=== Raw data ===

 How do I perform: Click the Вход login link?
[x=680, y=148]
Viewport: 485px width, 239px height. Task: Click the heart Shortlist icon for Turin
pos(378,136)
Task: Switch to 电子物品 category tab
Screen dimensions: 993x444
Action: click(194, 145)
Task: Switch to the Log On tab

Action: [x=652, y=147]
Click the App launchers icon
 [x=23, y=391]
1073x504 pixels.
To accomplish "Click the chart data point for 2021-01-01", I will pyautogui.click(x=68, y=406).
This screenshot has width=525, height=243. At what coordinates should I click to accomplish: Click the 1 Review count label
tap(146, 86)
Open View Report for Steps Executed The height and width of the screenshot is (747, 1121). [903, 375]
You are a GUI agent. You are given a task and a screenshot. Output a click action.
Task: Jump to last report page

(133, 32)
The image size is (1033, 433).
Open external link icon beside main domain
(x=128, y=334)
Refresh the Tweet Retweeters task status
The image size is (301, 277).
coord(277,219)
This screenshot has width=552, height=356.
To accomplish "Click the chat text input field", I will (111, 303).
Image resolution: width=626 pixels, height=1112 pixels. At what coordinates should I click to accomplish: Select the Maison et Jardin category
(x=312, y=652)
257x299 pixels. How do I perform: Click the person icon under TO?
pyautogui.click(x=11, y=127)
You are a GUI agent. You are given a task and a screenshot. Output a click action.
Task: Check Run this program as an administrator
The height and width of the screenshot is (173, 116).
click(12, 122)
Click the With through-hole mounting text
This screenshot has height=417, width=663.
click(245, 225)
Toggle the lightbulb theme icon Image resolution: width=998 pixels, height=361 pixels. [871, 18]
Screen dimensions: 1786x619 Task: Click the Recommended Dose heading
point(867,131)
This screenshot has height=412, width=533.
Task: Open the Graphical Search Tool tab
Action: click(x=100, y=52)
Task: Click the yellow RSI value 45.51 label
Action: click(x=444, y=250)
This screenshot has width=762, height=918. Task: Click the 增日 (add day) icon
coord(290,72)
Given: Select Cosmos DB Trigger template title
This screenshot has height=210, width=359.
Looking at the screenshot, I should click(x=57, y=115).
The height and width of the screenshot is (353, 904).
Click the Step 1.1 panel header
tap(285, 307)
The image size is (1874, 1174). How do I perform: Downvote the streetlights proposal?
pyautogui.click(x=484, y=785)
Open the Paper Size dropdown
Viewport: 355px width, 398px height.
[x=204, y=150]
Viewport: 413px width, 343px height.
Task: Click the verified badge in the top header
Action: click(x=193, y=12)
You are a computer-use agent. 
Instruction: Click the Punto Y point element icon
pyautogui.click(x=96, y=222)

===

• Exercise prompt:
Among the lines of the listing above, which ones hold "will"? Copy them.

• Exercise output:
To accomplish "Click the chart data point for 2021-01-01", I will pyautogui.click(x=68, y=406).
To accomplish "Click the chat text input field", I will (111, 303).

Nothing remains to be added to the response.